Romanian research in 198179 tested propolis on mice both before and after they had been infected with inﬂuenza. Unlike the earlier study, the mice fed propolis after infection lived longer than those treated prior to infection.
Another Romanian study in 198380 showed that rats fed with a mixture of standardized propolis extract and E.coli antigen showed a marked increase in the formation of antibodies compared with the group not fed on propolis.
In 1985 Konig and others81 in the German Federal Republic, examined the role of propolis and some of its derivatives against the avian herpes virus. They tested a variety of separate compounds in propolis, including a range of ﬂavonoids and cinnamic acid compounds. Several of the compounds related to caffeic acid produced antiviral activity, whilst several other separate cinnamic acid derivatives and ﬂavonoids did not. In 1986 the same researchers tested a variety of extracts from tropical and non tropical propolis samples against avian herpes and Aujeszky’s virus.82 All the samples of non-tropical propolis showed inhibition of several herpes and Aujeszky’s viruses. Several caffeolic compounds showed high antiviral activity. The results indicate that the mechanism of inhibition may be related to virus-speciﬁc nucleic acid or protein synthesis. Various fractions of propolis were found to have a pronounced stimulating effect on the cell-mediated immune response in mice. In an immunobiological test there was an increase in the number of antigen-reacting cells.

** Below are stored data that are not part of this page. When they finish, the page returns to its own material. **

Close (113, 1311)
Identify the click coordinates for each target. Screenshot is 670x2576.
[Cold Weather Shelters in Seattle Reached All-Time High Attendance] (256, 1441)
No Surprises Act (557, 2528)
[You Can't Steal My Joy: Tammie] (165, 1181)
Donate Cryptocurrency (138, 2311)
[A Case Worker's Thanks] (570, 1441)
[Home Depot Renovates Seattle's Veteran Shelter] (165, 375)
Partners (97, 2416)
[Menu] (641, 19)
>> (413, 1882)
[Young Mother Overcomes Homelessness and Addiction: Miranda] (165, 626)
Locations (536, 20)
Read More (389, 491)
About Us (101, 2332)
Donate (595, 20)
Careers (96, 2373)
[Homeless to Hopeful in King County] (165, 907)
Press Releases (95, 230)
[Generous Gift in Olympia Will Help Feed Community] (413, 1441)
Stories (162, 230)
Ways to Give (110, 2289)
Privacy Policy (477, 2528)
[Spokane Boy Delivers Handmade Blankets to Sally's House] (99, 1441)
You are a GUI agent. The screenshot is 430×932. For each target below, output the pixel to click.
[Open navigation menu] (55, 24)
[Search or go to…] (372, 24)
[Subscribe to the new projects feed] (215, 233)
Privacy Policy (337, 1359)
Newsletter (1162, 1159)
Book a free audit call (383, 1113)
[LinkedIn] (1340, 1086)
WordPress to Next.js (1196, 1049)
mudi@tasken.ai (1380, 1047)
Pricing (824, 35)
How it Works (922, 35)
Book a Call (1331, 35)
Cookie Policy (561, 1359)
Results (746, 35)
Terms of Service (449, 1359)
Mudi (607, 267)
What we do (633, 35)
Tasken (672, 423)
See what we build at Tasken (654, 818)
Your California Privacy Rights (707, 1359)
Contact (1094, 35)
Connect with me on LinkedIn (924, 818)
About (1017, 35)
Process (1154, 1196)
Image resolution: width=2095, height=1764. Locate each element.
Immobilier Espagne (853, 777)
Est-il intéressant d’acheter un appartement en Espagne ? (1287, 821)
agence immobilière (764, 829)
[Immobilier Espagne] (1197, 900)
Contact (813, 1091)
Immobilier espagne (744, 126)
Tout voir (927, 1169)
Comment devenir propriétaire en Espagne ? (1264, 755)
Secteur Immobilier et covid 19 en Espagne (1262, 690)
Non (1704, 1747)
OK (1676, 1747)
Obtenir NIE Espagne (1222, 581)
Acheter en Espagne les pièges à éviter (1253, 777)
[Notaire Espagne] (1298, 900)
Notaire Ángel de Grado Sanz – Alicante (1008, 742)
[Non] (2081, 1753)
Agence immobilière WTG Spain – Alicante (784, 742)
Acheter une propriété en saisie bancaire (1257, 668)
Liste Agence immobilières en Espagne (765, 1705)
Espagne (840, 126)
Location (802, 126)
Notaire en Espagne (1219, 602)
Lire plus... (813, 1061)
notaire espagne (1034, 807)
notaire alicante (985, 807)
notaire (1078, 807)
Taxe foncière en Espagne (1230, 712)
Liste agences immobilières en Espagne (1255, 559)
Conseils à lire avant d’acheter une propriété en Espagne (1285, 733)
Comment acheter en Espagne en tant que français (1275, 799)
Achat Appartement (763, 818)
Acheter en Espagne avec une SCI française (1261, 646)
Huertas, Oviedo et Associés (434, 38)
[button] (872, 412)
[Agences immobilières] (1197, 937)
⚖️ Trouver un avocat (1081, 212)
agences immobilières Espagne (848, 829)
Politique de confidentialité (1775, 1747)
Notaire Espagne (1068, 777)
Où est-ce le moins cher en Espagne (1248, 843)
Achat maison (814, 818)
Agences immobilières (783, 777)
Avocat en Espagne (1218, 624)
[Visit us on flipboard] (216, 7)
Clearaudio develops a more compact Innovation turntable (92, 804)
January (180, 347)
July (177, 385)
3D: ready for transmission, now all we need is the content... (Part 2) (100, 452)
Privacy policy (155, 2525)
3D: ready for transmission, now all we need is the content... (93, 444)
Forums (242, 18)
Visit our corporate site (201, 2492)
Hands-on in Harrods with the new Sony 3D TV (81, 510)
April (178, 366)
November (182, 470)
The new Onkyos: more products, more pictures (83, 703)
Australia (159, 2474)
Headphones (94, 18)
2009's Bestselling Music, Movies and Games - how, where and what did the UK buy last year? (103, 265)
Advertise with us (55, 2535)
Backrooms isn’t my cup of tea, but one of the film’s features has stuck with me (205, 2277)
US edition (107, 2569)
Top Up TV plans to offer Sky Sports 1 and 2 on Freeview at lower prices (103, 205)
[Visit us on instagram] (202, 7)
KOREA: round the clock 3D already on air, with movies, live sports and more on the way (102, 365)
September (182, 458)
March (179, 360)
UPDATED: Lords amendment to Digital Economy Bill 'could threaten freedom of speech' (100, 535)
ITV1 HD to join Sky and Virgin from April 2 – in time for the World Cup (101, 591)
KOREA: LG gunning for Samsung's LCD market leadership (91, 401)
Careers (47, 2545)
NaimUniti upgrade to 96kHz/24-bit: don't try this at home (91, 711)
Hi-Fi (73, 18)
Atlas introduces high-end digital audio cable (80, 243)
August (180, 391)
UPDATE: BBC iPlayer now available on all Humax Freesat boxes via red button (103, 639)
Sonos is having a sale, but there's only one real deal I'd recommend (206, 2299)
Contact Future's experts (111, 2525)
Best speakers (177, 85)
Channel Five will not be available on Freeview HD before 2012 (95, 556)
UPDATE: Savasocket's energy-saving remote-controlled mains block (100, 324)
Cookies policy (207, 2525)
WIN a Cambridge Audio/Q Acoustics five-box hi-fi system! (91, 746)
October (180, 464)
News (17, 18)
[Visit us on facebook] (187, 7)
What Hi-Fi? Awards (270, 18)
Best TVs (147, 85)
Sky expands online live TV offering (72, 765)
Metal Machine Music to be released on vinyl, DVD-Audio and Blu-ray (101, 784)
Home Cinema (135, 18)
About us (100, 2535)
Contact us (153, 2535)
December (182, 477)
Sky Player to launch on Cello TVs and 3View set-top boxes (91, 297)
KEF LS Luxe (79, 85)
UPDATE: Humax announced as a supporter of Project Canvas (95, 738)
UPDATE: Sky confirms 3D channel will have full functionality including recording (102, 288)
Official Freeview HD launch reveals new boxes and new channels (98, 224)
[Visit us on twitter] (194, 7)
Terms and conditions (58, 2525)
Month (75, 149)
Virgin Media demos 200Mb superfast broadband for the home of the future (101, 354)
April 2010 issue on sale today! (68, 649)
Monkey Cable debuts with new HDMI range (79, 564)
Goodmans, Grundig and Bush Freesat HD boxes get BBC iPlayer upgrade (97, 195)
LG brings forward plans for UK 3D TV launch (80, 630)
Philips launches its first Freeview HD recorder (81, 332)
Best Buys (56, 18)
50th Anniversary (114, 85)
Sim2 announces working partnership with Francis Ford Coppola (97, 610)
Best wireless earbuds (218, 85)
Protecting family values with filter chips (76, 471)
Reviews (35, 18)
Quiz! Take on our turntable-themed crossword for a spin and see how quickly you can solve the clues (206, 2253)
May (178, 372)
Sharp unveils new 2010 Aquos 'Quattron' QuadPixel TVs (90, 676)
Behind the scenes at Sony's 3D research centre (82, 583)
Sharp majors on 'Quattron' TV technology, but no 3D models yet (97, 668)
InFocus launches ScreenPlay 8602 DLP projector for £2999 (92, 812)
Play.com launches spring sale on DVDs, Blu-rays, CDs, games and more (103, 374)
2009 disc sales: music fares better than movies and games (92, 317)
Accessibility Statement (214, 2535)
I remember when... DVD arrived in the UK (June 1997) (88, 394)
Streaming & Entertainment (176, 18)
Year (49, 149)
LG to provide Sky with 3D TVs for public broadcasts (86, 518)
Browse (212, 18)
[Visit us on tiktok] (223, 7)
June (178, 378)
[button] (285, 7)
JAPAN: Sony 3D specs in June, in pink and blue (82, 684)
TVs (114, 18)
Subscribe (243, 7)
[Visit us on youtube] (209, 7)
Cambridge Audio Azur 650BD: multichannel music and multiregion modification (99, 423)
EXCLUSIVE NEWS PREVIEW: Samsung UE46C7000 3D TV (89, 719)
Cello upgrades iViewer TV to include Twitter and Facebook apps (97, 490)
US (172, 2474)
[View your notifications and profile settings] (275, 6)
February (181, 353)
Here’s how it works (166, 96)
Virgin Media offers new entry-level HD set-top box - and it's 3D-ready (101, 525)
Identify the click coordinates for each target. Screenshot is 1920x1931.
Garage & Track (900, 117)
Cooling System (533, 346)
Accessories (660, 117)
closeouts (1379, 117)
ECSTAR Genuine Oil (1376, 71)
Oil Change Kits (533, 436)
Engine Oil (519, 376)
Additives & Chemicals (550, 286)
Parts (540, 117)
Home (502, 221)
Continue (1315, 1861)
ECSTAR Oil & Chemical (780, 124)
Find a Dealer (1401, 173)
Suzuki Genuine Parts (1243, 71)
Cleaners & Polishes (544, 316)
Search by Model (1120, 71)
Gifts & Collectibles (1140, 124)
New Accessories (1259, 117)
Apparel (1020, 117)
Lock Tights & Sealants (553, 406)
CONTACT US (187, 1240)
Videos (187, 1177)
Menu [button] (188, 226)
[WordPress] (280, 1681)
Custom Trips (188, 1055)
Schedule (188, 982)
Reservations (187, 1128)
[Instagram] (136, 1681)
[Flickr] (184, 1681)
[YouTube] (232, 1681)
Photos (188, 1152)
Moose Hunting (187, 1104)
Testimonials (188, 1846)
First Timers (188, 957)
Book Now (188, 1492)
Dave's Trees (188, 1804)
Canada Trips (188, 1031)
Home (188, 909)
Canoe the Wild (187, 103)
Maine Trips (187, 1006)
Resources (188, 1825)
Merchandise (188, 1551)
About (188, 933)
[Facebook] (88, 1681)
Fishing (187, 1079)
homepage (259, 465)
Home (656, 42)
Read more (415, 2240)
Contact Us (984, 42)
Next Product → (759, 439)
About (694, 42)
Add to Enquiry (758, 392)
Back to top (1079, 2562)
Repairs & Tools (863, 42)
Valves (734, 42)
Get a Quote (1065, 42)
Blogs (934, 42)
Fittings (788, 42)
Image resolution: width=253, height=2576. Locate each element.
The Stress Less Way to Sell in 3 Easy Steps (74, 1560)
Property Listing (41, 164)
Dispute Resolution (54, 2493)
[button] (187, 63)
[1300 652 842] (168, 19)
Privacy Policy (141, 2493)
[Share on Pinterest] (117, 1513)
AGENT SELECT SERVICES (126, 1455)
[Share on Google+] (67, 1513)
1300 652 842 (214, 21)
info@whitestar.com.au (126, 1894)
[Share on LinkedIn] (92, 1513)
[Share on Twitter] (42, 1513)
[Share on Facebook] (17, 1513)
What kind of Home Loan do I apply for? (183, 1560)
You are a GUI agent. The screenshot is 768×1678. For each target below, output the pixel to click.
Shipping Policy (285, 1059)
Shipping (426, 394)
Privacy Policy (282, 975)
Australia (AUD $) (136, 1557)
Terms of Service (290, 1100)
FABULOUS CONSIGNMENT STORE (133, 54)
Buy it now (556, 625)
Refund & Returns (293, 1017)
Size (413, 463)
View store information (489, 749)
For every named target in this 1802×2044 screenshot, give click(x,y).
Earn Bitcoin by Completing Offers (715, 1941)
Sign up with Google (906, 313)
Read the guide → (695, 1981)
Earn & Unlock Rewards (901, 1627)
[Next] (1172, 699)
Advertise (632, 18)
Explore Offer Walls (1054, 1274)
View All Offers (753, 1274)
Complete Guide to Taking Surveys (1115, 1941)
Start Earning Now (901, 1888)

In 1988 Neychev, a Bulgarian researcher produced a water-soluble fraction of propolis—mainly phenol derivatives. This was found to have immunostimulant activity in mice infected with inﬂuenza type A. Mortality in the untreated mice was 100 per cent whereas in the treated mice it was 60 per cent for those treated orally, but only 40 per cent for those injected.
In 1988 Scheller and his colleagues at the Silesian Medical School, tested the effect of a propolis extract administered to mice prior to immunisation. He found that the number of plague-forming cells (cells producing antibodies) in the spleen increased to three times greater than in the controls. Researchers concluded that immunisation should be carried out within 48 hours of EEP injections.
Italian researchers in 1990 tested a range of speciﬁc ﬂavonoids on a range of viruses—herpes, adenocrona and rotavirus. Whilst quercetin showed some inhibitory effect, this was only at very high doses. The other ﬂavonoids showed only a poor inhibitory effect.85
However, research undertaken by Amoros at the Faculty of Pharmacy in Rennes, France, in 1992 contradicts the above ﬁndings. Propolis, as well as a range of speciﬁc ﬂavonoids and ﬂavones, was clearly shown to inhibit the development of a range of viruses including poliovirus and herpes simplex viruses. Flavonols were found to have a greater effect than ﬂavones in the following order of importance: galangin, kaempferol and quercetin. In addition to its effect on virus multiplication, propolis was also found to exert a viricidal action on the enveloped viruses HSV and VSV. The synergy demonstrated by all combinations could explain why propolis is more active than its individual compounds.
In 1992 Serkedjieva, a Bulgarian researcher, tested propolis and some of its fractions on cultures infected with the Hong Kong inﬂuenza virus. The greatest effect was achieved when the propolis was applied both before and after infection. In this test phenolic acid derivatives found in propolis also showed activity but no greater than that of whole propolis extract.